In 1990, she started working as a professional model as she joined a fashion show team in Beijing and became one of China's first supermodels. She participated, and ended up as a runner-up, in the New Silk Road Chinese Modeling Competition (新丝路中国模特大赛) in 1991.

Qu made her television series debut in Plum Woman in 1990. She became known for her roles in Zhang Yimou's film Keep Cool (1997) and television series Love Talks (1999) and its spinoff Adieu (2003).
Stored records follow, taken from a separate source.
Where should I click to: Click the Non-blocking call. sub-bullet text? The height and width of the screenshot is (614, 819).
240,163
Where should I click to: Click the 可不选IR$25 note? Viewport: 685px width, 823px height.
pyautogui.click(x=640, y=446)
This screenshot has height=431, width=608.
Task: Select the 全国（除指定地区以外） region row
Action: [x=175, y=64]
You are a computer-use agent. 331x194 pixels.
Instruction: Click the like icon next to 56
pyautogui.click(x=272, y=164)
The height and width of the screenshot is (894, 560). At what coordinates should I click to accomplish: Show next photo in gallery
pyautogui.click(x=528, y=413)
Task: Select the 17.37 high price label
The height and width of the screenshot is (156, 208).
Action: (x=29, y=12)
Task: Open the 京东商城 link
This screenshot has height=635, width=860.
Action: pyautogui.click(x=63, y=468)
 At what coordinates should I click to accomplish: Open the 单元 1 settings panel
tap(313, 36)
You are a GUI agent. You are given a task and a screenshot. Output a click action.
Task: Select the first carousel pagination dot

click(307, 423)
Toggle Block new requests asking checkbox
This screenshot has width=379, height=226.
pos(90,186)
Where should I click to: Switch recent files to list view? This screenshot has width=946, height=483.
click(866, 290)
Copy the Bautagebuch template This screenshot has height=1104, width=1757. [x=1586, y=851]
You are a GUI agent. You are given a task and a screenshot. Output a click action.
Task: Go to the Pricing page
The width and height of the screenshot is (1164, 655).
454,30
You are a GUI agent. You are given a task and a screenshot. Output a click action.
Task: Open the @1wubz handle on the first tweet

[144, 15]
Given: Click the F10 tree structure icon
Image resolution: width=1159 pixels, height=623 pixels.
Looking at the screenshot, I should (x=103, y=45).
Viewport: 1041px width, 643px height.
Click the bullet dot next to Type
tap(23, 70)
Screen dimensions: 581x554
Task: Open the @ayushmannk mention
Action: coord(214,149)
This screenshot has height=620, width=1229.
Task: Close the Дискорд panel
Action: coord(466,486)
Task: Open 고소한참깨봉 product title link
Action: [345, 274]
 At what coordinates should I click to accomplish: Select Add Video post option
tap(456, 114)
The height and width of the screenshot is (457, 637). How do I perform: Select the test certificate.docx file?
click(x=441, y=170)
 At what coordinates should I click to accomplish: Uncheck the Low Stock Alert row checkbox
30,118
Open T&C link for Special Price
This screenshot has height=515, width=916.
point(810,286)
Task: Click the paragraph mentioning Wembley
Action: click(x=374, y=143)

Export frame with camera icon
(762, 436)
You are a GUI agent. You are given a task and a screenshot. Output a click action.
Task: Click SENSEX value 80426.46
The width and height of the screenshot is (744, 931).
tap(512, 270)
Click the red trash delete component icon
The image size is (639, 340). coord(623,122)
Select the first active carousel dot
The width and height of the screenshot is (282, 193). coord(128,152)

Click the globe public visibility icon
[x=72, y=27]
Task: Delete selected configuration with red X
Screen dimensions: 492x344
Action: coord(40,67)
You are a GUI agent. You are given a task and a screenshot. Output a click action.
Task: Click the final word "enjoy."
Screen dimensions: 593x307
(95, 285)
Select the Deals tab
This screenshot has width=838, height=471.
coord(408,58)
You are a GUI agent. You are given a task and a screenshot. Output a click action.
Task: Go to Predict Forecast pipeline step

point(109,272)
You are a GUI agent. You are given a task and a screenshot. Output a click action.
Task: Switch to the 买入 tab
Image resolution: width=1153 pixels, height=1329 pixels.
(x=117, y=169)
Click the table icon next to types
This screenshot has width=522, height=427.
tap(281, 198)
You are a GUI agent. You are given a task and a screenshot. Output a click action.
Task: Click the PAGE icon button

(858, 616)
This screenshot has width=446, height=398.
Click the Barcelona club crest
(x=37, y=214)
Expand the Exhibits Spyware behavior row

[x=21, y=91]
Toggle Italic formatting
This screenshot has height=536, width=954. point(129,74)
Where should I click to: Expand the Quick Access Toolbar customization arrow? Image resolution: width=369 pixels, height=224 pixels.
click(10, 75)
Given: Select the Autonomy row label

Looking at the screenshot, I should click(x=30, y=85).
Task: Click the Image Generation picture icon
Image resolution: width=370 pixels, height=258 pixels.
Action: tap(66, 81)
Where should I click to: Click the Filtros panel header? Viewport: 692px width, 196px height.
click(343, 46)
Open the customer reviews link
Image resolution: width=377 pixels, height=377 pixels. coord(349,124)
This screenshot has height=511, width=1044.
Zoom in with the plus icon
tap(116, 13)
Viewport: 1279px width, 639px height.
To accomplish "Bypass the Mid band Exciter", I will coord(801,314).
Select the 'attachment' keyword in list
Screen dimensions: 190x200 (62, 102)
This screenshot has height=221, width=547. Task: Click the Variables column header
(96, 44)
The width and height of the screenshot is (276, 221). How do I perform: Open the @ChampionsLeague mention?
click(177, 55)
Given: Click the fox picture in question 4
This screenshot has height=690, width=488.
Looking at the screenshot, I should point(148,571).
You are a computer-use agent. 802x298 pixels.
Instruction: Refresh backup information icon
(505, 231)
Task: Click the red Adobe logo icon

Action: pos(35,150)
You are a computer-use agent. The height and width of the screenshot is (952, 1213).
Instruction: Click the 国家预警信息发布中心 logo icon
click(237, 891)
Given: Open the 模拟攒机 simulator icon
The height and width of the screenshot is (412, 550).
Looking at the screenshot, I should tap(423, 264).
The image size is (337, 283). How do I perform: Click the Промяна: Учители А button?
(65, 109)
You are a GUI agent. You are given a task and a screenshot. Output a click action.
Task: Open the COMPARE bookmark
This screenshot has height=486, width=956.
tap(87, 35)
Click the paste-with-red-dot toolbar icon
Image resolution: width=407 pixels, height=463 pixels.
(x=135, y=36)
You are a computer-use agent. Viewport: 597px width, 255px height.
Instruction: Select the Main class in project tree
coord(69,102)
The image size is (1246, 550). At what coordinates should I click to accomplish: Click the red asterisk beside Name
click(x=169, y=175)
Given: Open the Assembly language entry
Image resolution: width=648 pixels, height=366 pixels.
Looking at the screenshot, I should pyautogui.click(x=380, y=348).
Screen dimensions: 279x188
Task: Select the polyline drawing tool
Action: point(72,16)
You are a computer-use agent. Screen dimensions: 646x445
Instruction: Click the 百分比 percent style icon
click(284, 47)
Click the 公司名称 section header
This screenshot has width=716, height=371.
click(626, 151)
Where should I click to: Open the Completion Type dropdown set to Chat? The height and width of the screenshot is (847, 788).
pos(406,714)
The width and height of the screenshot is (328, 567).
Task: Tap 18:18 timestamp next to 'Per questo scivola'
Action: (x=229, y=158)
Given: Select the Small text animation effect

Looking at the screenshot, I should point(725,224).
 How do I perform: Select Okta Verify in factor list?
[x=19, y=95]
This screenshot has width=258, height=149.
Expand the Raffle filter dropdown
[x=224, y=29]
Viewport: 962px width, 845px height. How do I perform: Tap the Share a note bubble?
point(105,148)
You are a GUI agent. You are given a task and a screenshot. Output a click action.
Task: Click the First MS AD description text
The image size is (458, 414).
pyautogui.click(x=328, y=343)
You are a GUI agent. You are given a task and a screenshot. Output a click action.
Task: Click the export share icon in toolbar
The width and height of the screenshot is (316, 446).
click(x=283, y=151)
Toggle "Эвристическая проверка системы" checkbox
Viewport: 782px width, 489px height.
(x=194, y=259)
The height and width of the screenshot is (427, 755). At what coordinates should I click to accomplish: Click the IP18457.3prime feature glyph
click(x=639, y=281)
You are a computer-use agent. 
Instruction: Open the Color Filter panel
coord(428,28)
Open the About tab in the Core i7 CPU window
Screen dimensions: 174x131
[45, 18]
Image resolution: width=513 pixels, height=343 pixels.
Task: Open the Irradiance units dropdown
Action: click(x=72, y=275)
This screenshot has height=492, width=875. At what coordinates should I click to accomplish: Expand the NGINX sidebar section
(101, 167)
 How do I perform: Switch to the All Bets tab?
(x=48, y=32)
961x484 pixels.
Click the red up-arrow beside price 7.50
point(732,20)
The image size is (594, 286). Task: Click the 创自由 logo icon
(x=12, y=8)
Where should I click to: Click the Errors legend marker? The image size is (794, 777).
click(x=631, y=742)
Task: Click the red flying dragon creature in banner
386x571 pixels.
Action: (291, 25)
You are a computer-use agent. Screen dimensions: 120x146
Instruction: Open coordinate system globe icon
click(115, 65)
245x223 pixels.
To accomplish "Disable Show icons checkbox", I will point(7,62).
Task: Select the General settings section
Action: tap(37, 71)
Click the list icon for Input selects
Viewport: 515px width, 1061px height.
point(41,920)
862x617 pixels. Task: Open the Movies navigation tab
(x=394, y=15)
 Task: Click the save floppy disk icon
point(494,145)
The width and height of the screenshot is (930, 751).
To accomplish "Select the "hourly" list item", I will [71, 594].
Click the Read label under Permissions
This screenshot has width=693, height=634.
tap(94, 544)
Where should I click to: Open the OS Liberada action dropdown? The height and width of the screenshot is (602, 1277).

Qu started her singing career with the album Fly With Me in 1994 and signed with record company BMG in 1997.

==Filmography==
- Six Years, Six Days (2017)
- Are You Ready to Marry Me (2014)
- Mystery (2012)
- Car Embarrassed (2012)
- Black Ransom (2010)
- Call for Love (2007)
- Magazine Gap Road (2007)
- I'm Seducible (2006)
- The Twins Effect II (2004)
- Asian Charlie's Angels (2004) (TV series)
- Fascination Amour (1999)
- Keep Cool (1997)
- Warriors of Virtue (1997)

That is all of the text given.